The Cuevas case reinforces defense strategy recommended by Tyson & Mendes in both medical malpractice and broader personal injury litigation.  First, defense life care planners must be qualified to render opinions on the ACA and its application to plaintiff’s alleged future care.  Second, the defense life care planner should prepare multiple cost scenarios to defense medical expert future care recommendations, including available government or workers’ compensation benefits, private health insurance available under the ACA, and cash pay.  The defense expert should also determine a defense reasonable value for each of alleged future medical service contained in plaintiff’s life care plan.  Third, consider retaining an ACA expert to support defense arguments on the applicability of such benefits in the face of plaintiff’s collateral source arguments.  Finally, defense counsel must be prepared to argue applicability of the ACA and other available future benefits and object to plaintiff’s introduction of inflated medical expenses that do not consider amounts providers accept as payment in full at trial.

Tyson & Mendes is encouraged by the First District’s interpretation of Howell and the ACA in CuevasCuevas reaffirms Howell is here to stay!

Contact Special Counsel Cayce Greiner at with Howell or other medical damages questions.

[1] Notably, California’s MICRA statute, enacted in 1975, caps noneconomic damages in medical malpractice cases at $250,000. (Cal. Civ. Code § 3333.2.)
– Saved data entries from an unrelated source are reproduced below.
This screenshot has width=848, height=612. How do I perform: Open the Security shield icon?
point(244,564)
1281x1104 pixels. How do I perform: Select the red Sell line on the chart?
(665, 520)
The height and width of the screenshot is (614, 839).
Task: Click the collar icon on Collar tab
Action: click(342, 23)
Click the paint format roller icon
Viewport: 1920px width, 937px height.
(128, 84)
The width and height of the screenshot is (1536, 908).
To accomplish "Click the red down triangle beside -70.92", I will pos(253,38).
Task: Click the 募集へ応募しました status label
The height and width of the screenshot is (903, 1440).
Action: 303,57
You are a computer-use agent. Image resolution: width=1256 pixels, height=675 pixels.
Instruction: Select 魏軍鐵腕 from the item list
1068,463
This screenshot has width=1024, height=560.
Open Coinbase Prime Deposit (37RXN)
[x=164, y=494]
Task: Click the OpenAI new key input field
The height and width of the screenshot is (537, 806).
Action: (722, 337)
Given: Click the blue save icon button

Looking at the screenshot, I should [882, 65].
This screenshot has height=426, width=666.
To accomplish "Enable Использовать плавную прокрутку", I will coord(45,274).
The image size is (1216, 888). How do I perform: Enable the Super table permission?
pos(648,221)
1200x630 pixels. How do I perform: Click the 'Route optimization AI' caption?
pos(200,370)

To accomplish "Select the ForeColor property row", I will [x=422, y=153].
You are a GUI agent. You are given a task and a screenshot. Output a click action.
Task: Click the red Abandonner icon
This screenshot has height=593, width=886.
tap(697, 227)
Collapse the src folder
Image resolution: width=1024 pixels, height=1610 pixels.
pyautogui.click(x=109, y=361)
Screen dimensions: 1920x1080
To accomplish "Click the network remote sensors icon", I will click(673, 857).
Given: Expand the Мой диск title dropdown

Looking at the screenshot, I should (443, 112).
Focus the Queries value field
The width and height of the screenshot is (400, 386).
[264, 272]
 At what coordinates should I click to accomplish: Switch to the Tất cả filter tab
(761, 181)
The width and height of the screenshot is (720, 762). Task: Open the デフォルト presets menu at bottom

[2] Courts have held section 3333.1 does not apply to Medi-Cal payments made on behalf of a medical malpractice plaintiff. (Hernandez v. California Hospital Medical Center (2000) 78 Cal.App.4th 498, 506; Brown v. Stewart (1982) 129 Cal.App.3d 331, 341.)  Accordingly, the Cuevas Court concluded “the collateral source rule continues to apply in medical malpractice cases as to Medi-Cal payments.”  (Cuevas, supra, at 10.)